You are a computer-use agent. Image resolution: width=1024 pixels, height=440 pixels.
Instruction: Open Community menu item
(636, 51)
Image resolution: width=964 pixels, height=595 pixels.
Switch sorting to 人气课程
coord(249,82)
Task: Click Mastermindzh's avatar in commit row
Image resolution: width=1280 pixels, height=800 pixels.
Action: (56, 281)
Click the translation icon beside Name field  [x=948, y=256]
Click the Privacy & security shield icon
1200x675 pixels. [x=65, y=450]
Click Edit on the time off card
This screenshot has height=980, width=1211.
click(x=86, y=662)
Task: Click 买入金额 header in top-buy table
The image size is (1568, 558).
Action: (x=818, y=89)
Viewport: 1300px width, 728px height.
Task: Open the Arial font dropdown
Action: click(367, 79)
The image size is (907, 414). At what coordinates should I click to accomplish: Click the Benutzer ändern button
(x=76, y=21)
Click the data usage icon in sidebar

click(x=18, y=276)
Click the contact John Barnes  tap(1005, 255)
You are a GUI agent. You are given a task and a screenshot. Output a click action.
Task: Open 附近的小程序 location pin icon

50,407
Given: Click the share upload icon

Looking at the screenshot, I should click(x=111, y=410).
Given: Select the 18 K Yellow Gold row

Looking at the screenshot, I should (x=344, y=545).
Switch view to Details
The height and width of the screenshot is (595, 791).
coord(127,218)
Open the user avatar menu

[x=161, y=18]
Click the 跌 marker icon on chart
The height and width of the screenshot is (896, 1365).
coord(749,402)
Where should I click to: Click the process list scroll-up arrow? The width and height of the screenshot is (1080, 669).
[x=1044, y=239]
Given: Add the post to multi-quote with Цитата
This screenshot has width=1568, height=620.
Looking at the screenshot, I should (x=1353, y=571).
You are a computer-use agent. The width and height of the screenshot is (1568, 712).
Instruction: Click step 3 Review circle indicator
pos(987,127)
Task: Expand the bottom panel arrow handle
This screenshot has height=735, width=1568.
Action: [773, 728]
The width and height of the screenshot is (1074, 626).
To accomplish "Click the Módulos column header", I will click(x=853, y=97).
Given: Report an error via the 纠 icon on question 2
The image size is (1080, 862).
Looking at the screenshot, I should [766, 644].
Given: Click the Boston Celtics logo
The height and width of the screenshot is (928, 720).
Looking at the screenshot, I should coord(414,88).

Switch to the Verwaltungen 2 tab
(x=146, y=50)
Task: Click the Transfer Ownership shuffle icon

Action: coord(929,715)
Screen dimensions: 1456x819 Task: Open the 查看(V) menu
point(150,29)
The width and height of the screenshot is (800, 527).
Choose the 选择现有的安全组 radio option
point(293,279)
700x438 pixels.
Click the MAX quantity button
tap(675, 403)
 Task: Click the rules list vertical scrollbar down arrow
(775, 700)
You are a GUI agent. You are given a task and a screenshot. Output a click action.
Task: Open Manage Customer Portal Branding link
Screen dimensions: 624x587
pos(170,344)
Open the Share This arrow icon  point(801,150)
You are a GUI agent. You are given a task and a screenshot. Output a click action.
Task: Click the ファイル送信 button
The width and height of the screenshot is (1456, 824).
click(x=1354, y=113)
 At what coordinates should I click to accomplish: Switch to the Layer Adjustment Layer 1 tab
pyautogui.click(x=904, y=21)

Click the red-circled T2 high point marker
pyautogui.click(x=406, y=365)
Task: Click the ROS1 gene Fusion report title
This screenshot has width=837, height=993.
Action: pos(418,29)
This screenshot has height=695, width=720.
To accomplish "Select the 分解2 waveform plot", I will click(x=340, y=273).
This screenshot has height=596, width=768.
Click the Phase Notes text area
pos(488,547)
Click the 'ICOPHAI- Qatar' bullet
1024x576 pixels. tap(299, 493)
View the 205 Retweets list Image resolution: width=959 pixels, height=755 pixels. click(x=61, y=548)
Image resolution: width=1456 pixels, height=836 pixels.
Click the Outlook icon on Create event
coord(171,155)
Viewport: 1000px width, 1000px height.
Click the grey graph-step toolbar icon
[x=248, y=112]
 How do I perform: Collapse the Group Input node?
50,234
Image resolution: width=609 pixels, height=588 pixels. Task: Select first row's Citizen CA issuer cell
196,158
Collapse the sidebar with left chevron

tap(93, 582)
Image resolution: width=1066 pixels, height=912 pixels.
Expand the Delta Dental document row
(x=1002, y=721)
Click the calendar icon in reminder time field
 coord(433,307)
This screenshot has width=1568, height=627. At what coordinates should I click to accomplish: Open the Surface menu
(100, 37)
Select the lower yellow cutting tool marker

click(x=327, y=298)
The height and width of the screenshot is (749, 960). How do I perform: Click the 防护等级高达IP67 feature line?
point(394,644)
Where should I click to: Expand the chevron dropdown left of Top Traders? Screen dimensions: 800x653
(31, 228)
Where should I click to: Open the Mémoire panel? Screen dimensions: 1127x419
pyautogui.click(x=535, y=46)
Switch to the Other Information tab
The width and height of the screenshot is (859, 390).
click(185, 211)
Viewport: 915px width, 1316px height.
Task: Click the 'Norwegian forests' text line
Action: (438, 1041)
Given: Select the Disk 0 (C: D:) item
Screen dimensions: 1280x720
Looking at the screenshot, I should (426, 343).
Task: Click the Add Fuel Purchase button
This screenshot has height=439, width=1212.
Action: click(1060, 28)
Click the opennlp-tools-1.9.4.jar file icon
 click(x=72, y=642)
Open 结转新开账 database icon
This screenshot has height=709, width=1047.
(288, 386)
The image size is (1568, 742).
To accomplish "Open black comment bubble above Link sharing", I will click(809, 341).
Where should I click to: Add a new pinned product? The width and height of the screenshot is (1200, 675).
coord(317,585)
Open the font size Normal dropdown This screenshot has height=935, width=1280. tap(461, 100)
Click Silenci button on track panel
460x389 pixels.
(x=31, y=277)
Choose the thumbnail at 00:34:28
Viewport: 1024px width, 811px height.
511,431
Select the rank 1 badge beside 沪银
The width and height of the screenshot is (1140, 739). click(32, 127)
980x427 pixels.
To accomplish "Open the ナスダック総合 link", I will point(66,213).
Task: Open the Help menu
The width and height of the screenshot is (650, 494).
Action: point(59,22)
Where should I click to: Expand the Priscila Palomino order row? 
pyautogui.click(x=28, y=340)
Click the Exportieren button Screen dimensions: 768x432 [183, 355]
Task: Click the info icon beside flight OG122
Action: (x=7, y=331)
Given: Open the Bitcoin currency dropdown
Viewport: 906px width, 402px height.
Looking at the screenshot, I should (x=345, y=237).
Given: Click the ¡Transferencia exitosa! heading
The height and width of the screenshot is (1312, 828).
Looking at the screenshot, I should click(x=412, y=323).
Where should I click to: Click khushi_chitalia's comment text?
---
→ **TASK TO COMPLETE**: Which lines above contain the word "comment"? Copy each one.

→ **TASK SOLUTION**:
To accomplish "Open black comment bubble above Link sharing", I will click(809, 341).
Where should I click to: Click khushi_chitalia's comment text?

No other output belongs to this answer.